The Eichler-Selberg trace formula (Theorem 2.2 here) gives a relation between the trace of a Hecke operator acting on the space of cusp forms and sums of weighted class numbers of imaginary quadratic orders. For example, by putting $N = 1$, $k = 2$ and $\omega'$ to be the trivial character, we get $$H(-4n) + 2\sum_{t = 1}^{\lceil\sqrt{4n}\rceil - 1} H(t^2 - 4n) = 2\left(\sum_{d|n} d\right) - 2\left(\sum_{\substack{d|n \\ d<\sqrt{n}}} d\right) - \chi(n)\sqrt{n} + \frac{1}{6}\chi(n),$$ where $H(D)$ denotes the Hurwitz class number and $\chi(n)$ is $1$ if $n$ is a square and $0$ otherwise. Here are a few questions that I would like to ask:

- Is there some source listing more interesting relations like this which can be obtained by plugging in suitable parameters in the trace formula?
- Can such equations be used to compute class numbers efficiently?
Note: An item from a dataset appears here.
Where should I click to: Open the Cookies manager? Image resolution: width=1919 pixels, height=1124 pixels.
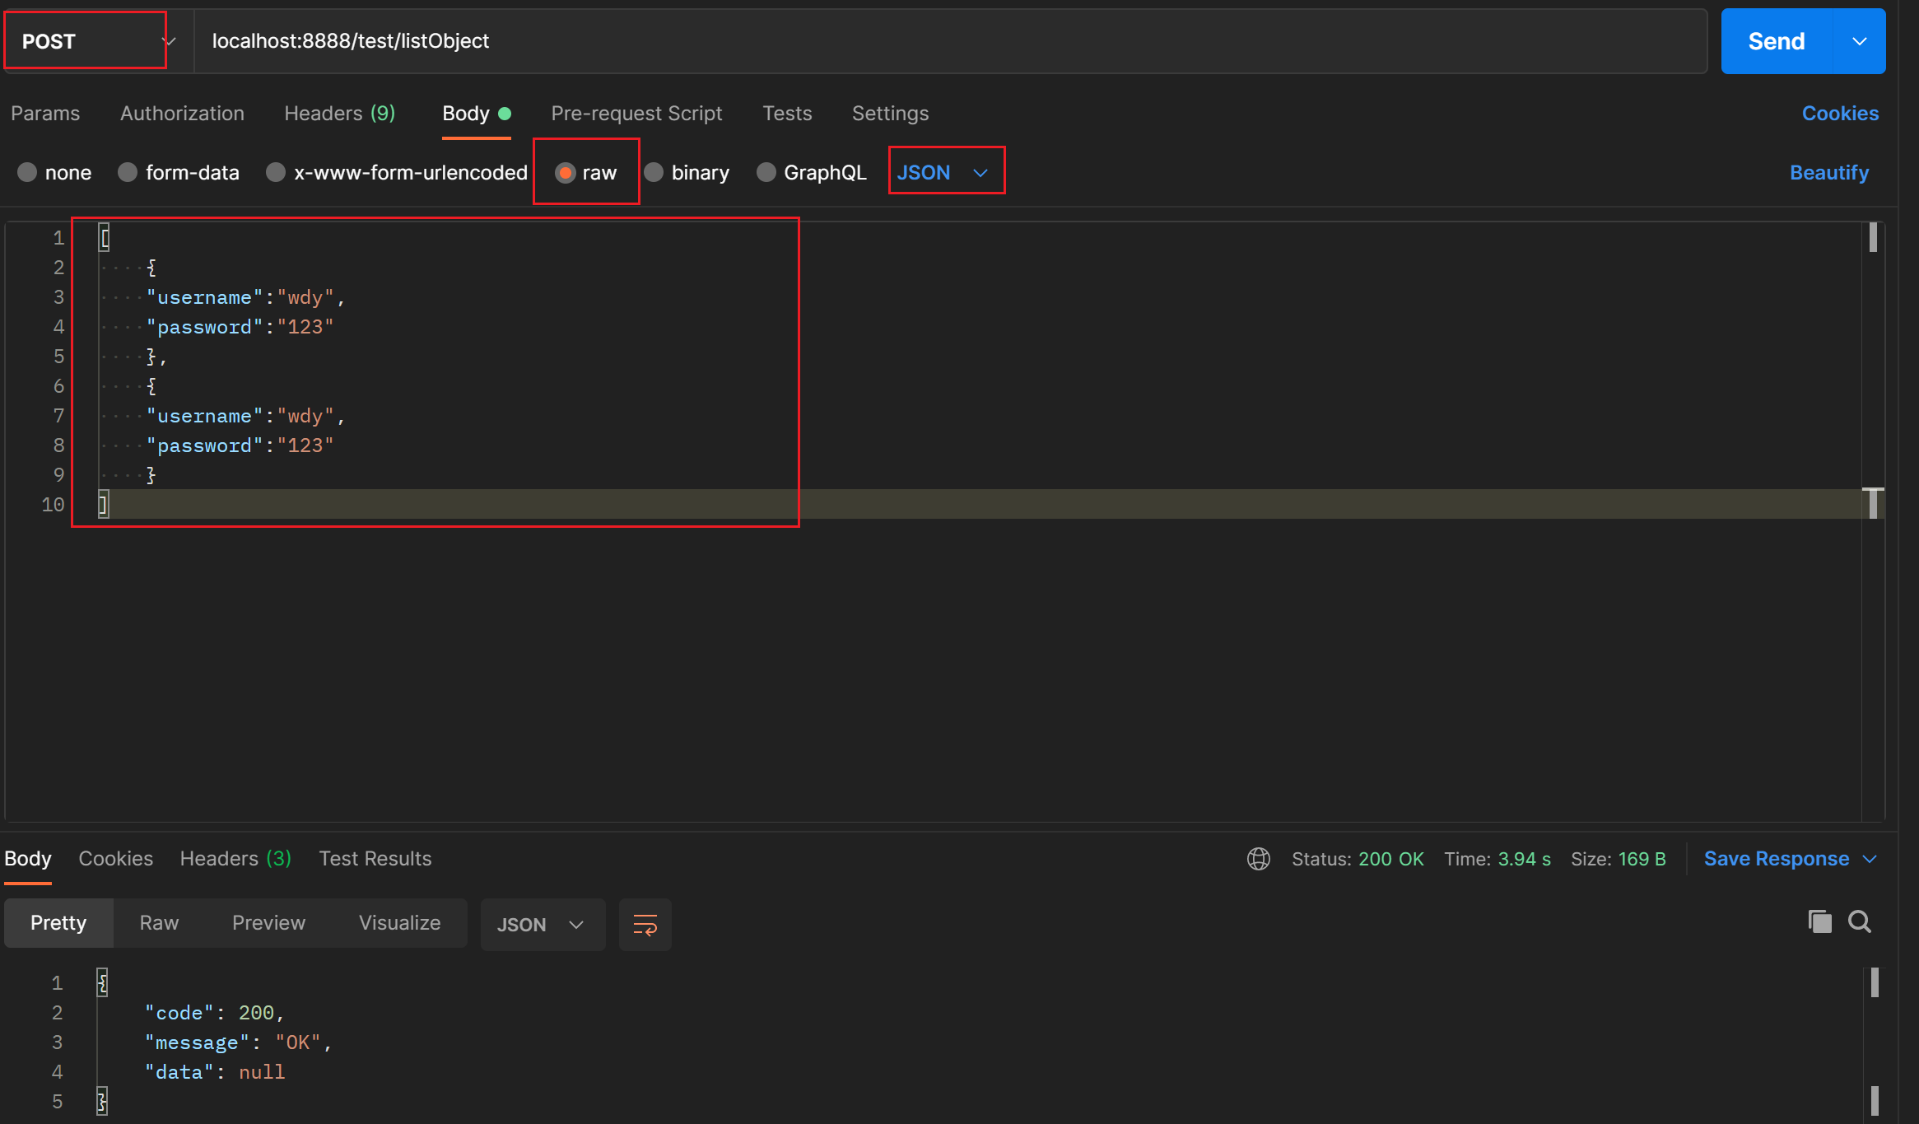coord(1840,113)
I am aware of algorithms above which uses the above formula for verifying its correctness (see here), but I don't know if such formulas themselves can be used to compute the class numbers. If so, are they able to match the efficiency of other state-of-the-art algorithms? The only such algorithm I am aware of is Corollary 5.3.9 in Cohen's
*Computational Algebraic Number Theory*, but that one is not so fast.

Where should I be looking to find more research on this? Thanks!